■ **ASSIGNMENT**: Reproduce every line of the data, exactly and without its pictures.

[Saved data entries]
+===+

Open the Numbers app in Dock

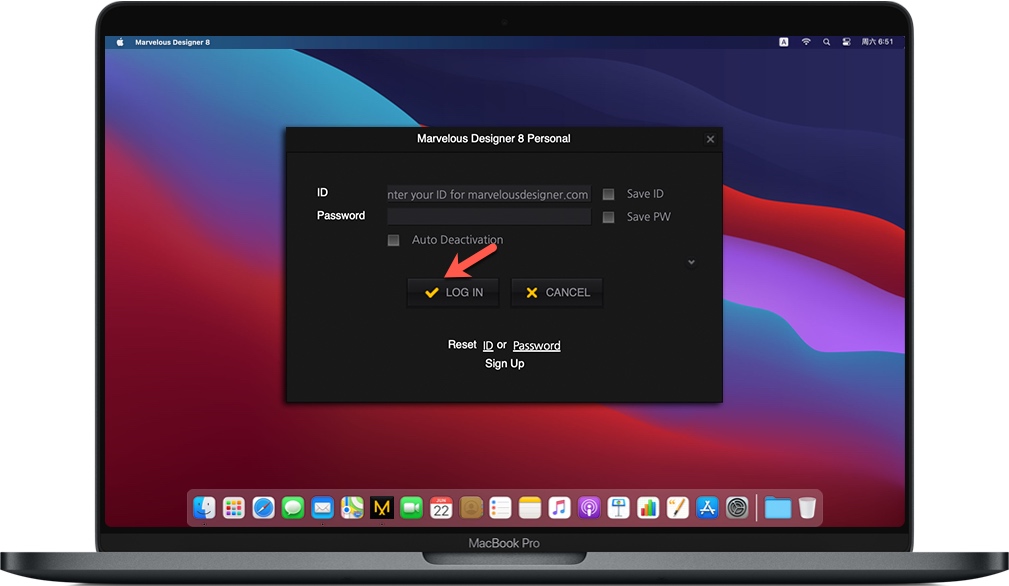648,508
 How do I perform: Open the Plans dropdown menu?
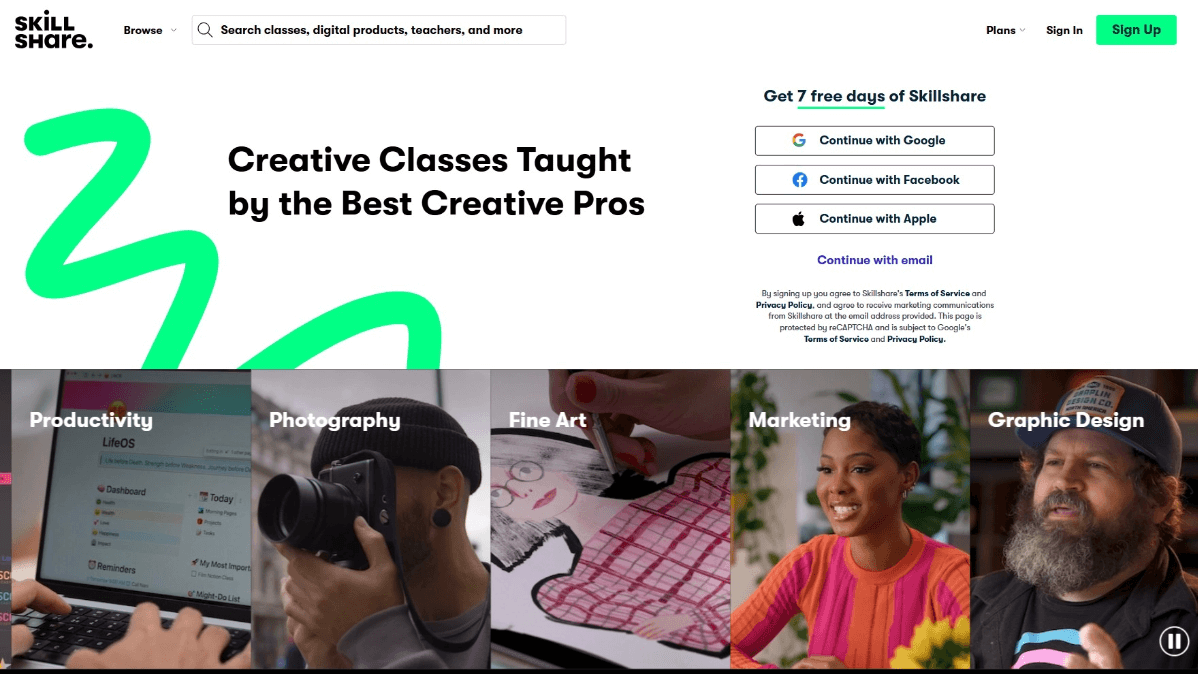pyautogui.click(x=1006, y=30)
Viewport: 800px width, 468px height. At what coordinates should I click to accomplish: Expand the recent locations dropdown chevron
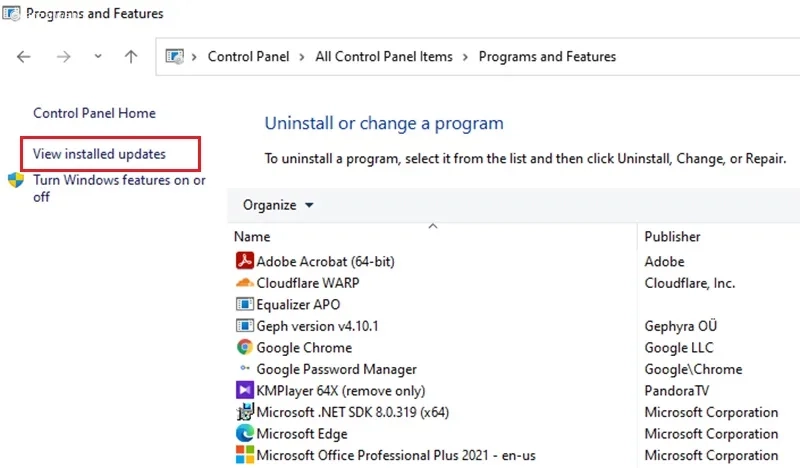(x=98, y=57)
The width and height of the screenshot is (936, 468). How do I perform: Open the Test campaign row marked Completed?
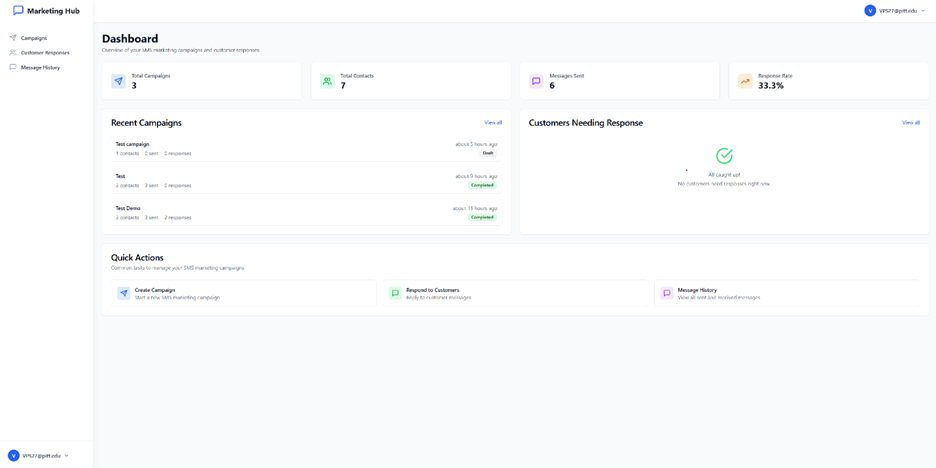120,176
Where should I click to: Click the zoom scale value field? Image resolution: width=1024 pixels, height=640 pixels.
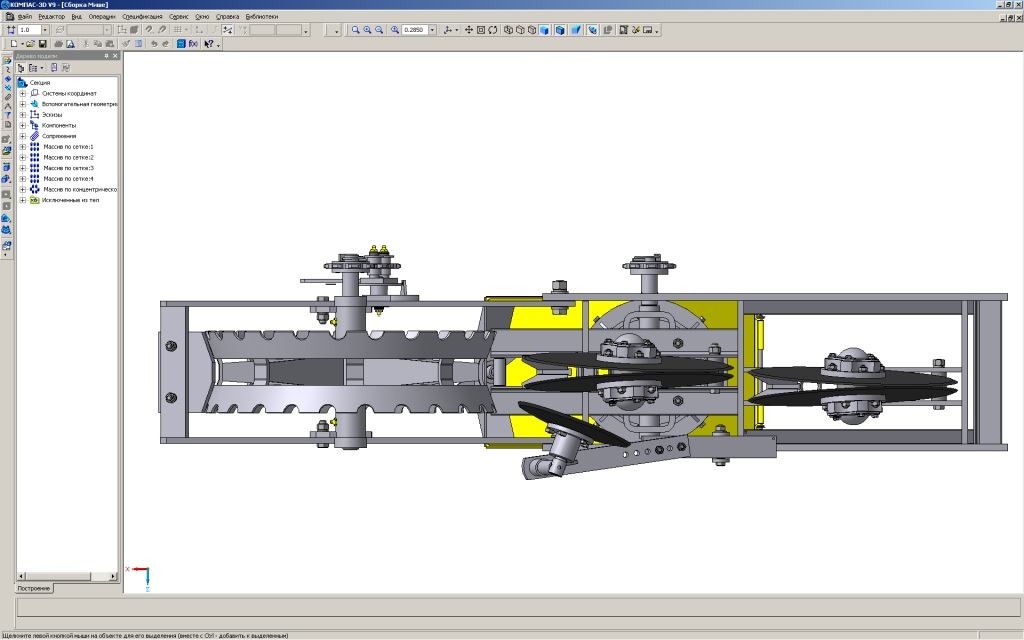click(x=414, y=30)
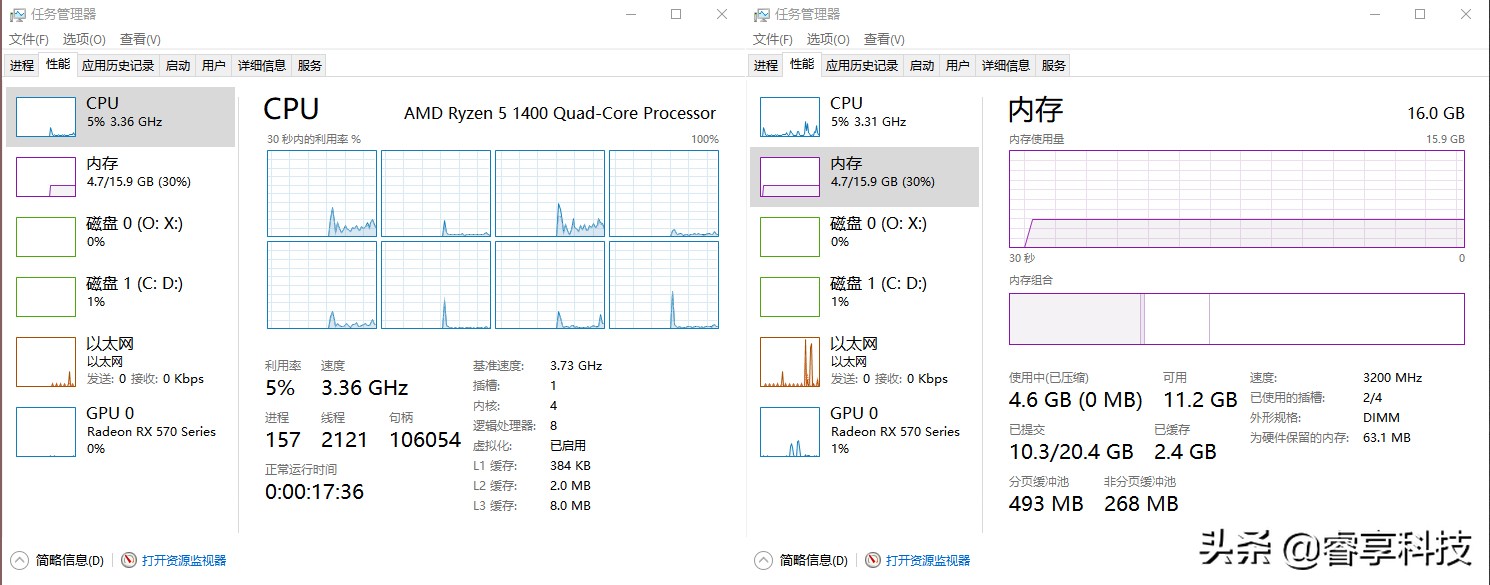The height and width of the screenshot is (585, 1490).
Task: Collapse 简略信息 using the left chevron
Action: pyautogui.click(x=18, y=559)
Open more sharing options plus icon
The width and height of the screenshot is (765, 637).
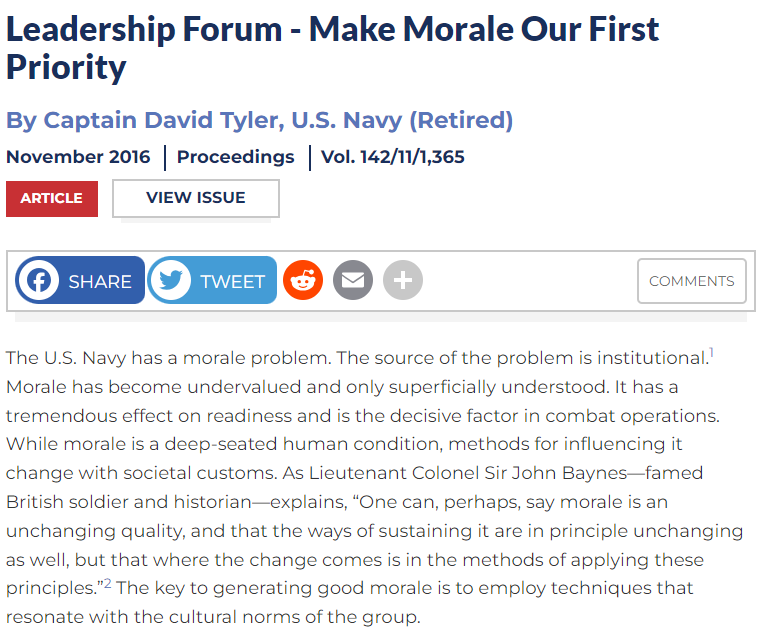[403, 280]
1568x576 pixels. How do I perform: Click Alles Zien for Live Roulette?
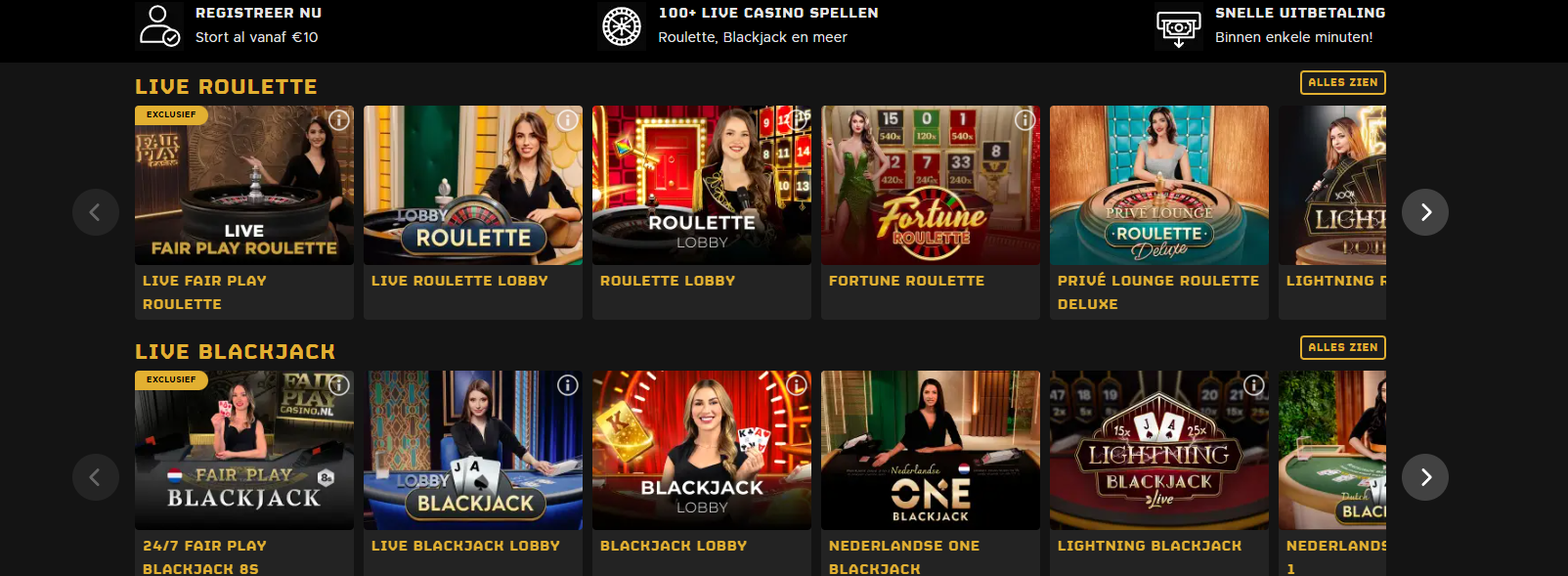coord(1343,82)
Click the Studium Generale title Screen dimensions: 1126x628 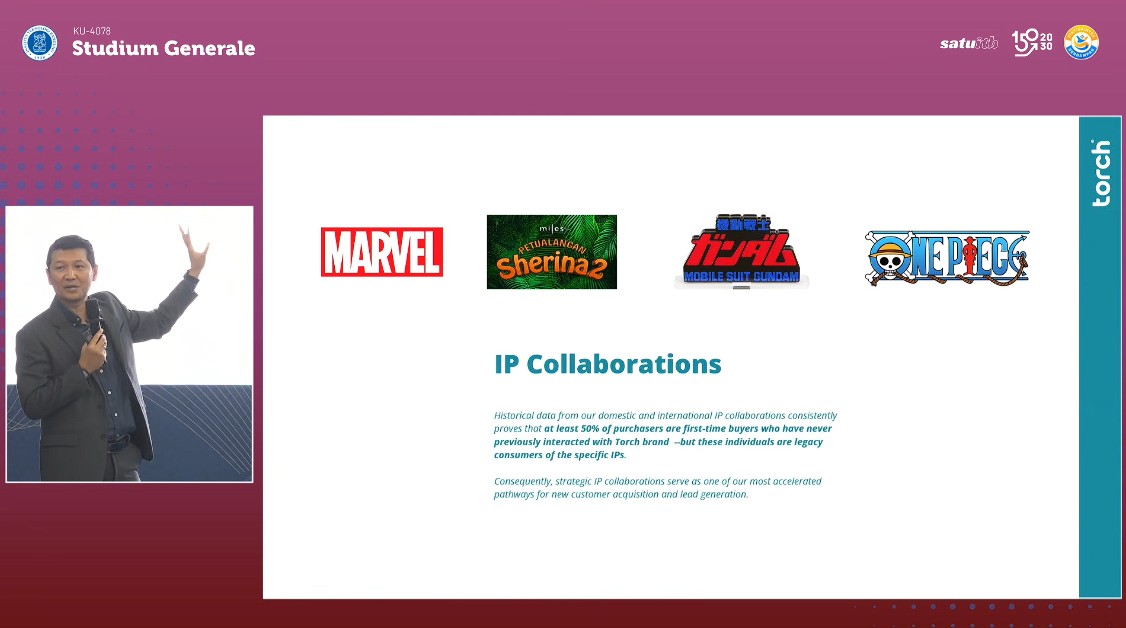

+===+

■ **TASK SOLUTION**:
Open the Numbers app in Dock

648,508
 How do I perform: Open the Plans dropdown menu?
pyautogui.click(x=1006, y=30)
Viewport: 800px width, 468px height. At what coordinates should I click to accomplish: Expand the recent locations dropdown chevron
(x=98, y=57)
The width and height of the screenshot is (936, 468). How do I perform: Open the Test campaign row marked Completed?
120,176
Where should I click to: Click the zoom scale value field? Image resolution: width=1024 pixels, height=640 pixels.
click(x=414, y=30)
The height and width of the screenshot is (585, 1490).
Task: Collapse 简略信息 using the left chevron
Action: pyautogui.click(x=18, y=559)
Open more sharing options plus icon
The width and height of the screenshot is (765, 637).
[403, 280]
1568x576 pixels. How do I perform: Click Alles Zien for Live Roulette?
coord(1343,82)
Click the Studium Generale title Screen dimensions: 1126x628 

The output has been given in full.